12. Curso que terminou no ano de 2004.
13. Durante esse período, 1998-2004, a ora Executada deslocava-se a casa dos seus pais de 15 em 15 dias.
14. As escrituras de 04-04-2003 e 19-09-2007, de transferência de empréstimos foram negociadas pelo executado J... e por questões de diminuição dos encargos financeiros.
15. Durante o período que a ora Executada viveu em Évora, e nas deslocações que teve a casa dos seus pais (a casa que originou o presente financiamento e hipoteca), os seus pais, nos almoços/jantares/serões de família, iam alertando a executada, na presença dos seus irmãos, de que se alguma coisa lhes acontecesse (morte), que aquela casa não era só dela, mas sim, dela e dos irmãos.
16. Os seus pais, a partir de determinada altura, em várias reuniões familiares, demonstraram essa preocupação à executada e seus irmãos, uma vez que se a ora Executada tivesse um filho, casasse ou falecesse, nem os seus pais (executados), nem os seus irmãos receberiam o que quer que fosse da casa dos seus pais.
17. No dia 29 de Janeiro de 2007, a ora Executada foi mãe.
18. No seguimento do nascimento da filha da Executada, o pai desta (executada) tentou junto de vários bancos a transferência da propriedade para seu nome.
19. Contudo, os elevados encargos fiscais e financeiros, impediram-no de tal.
20. O motivo da casa e empréstimo associado ter ficado em nome da executada, se prendeu com o facto de os co-executados, aquando da aquisição do terreno e da contratação do primeiro mútuo terem mais de 40 anos.
21. Facto que os impedia de beneficiar de um empréstimo com um prazo de duração de 30 anos.

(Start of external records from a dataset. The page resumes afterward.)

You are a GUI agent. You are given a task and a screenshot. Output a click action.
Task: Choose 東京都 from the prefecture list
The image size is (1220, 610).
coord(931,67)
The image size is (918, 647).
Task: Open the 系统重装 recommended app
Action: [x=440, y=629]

22. Uma vez que a idade máxima para liquidar o empréstimo seria os 70 anos.
23. A Executada, até 2004, nunca obteve quaisquer tipos de rendimentos, uma vez que se encontrava a estudar.
24. A Executada, entre 2004 e 2010, nunca auferiu anualmente, mais do que € 15.000,00 por ano.
25. A Executada por em 31-07-1996 ter assinado a escritura de mútuo que permitiu a construção da casa, continuou a assinar todos os documentos referentes a essa casa e que lhe fossem solicitados pelo seu pai.
26. O que originou que no dia 5-03-2010, uma vez mais, junto do BCP, para garantir um financiamento concedido individualmente ao seu executado J..., hipotecou a casa no montante de € 151.428,54.
27. O empréstimo que estava em causa foi concedido ao seu pai, individualmente, para pagamento de uma dívida que este tinha contraído.
28. Única pessoa que sempre pagou as prestações associadas ao crédito à habitação, e à Exequente, foi o co-executado pai da executada.
29. Nunca, após a existência de mora no cumprimento da obrigação resultante do mútuo, o Exequente contactou a Executada para regularizar a situação.
30. O Exequente, após a existência de mora, entrou em contacto telefónico com o pai da Executada.
31. Com quem, durante meses reuniu, de forma a encontrar uma solução para o cumprimento das obrigações vencidas.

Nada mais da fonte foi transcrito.